(Stored records)
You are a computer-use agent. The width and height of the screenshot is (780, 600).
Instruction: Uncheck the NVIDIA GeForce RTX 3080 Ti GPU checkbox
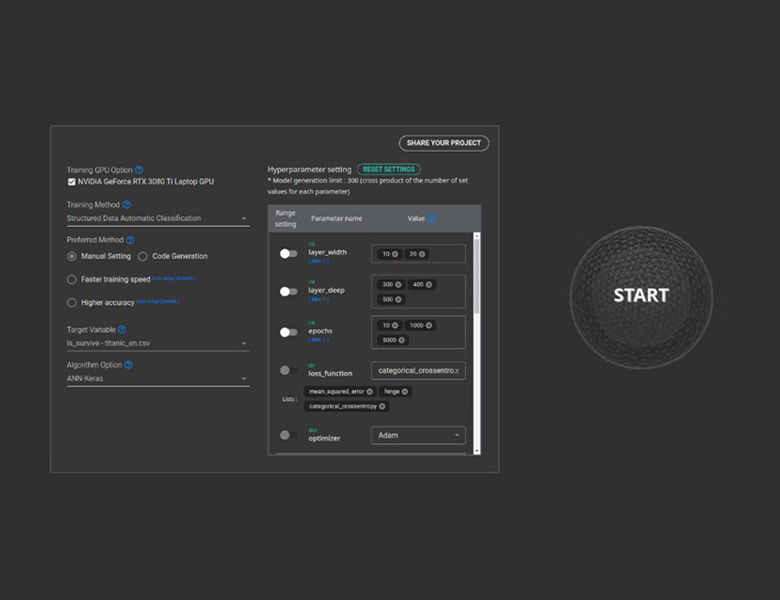(x=71, y=182)
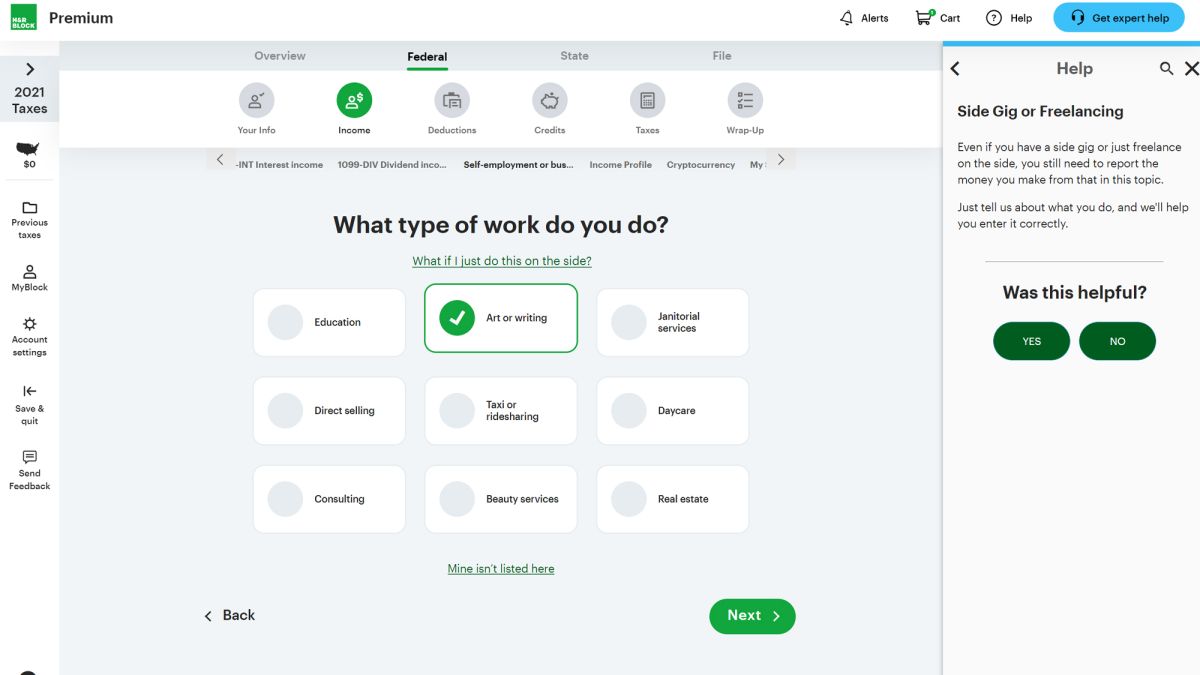Viewport: 1200px width, 675px height.
Task: Open Account settings gear icon
Action: point(30,325)
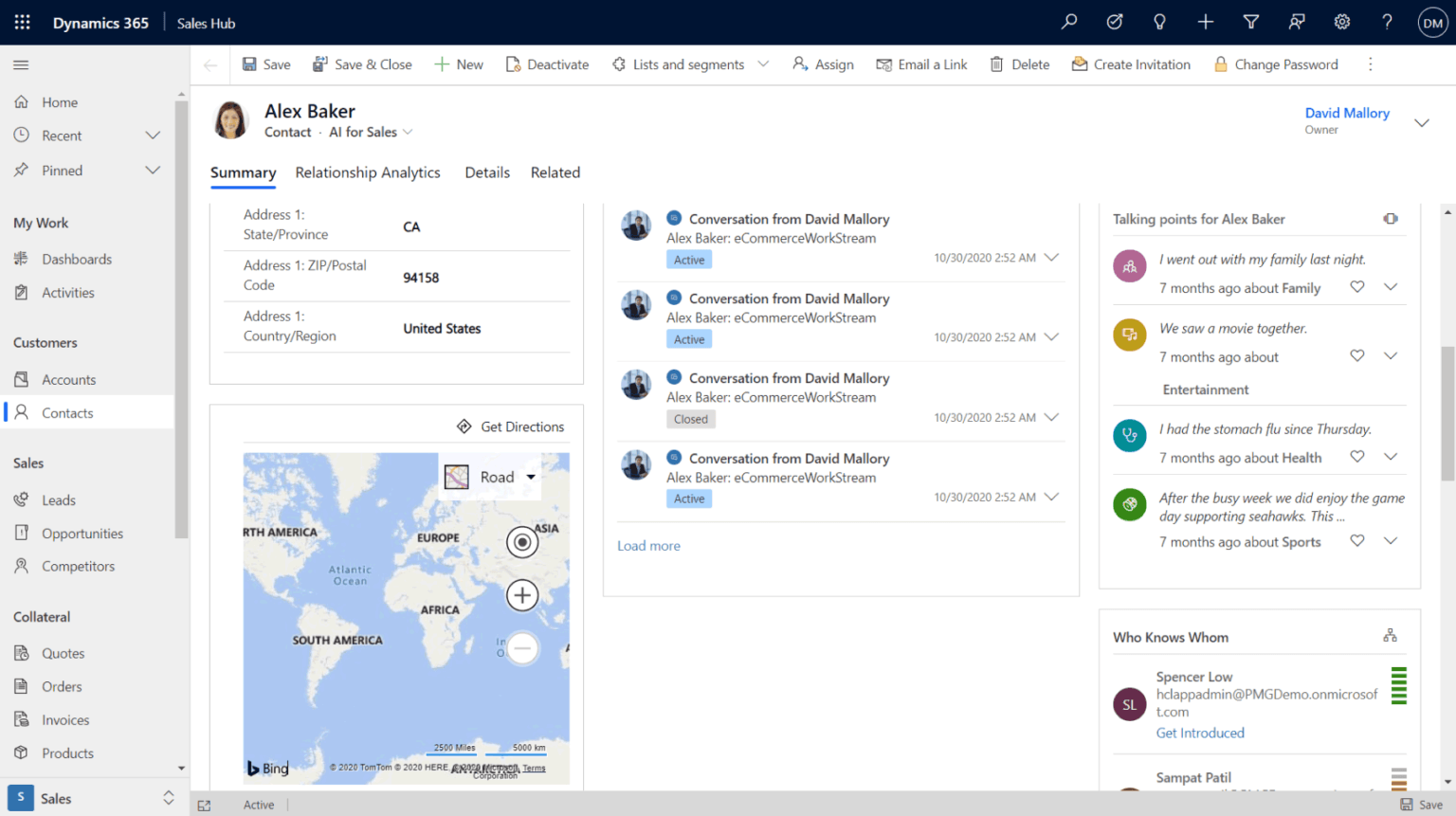This screenshot has height=816, width=1456.
Task: Click the app launcher waffle icon
Action: [x=22, y=22]
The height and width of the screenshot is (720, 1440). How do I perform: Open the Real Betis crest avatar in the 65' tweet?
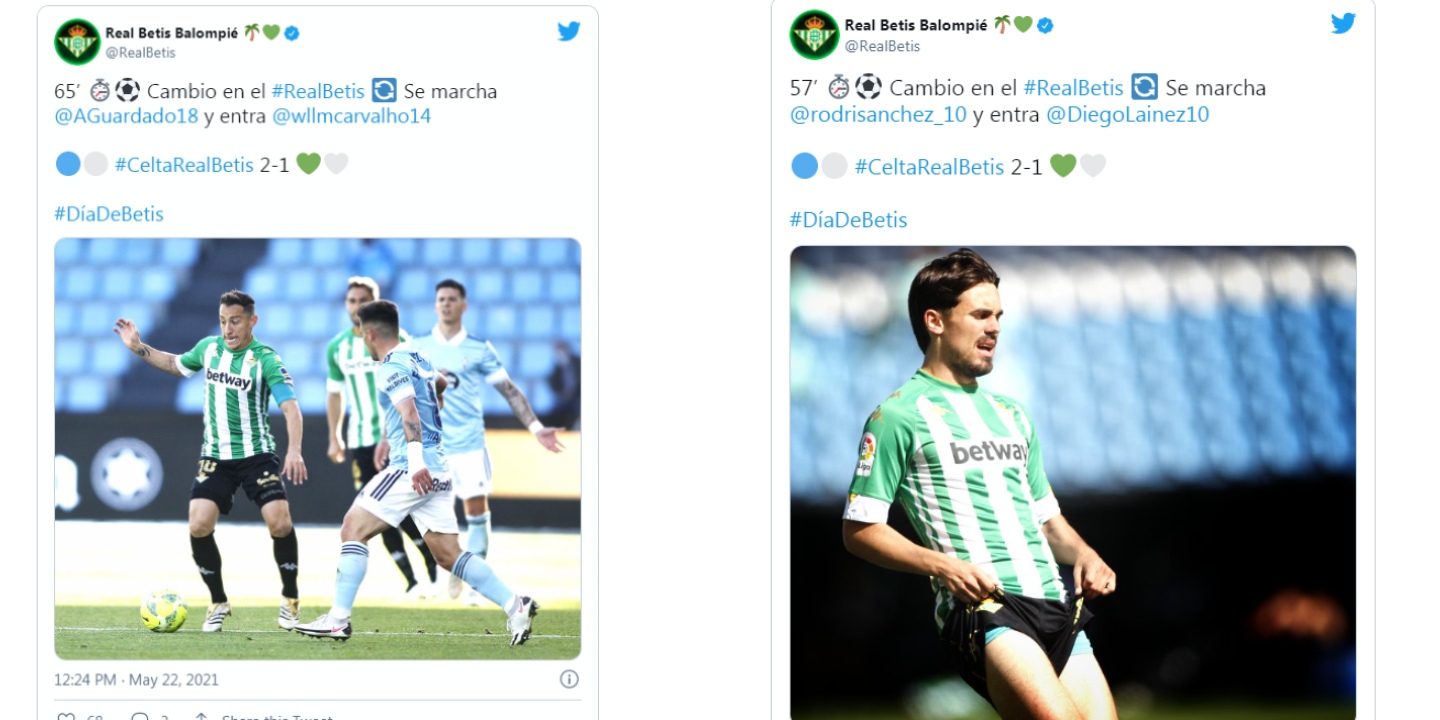coord(77,42)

◆ **EXERCISE DIRECTIONS**:
Repeat the preceding records precisely, and leave every picture out of the copy.

◆ **TASK ANSWER**:
You are a computer-use agent. The width and height of the screenshot is (780, 600).
Instruction: Uncheck the NVIDIA GeForce RTX 3080 Ti GPU checkbox
(x=71, y=182)
Viewport: 1200px width, 675px height.
Task: Open Account settings gear icon
Action: point(30,325)
This screenshot has height=816, width=1456.
Task: Click the app launcher waffle icon
Action: [x=22, y=22]
The height and width of the screenshot is (720, 1440). How do I perform: Open the Real Betis crest avatar in the 65' tweet?
coord(77,42)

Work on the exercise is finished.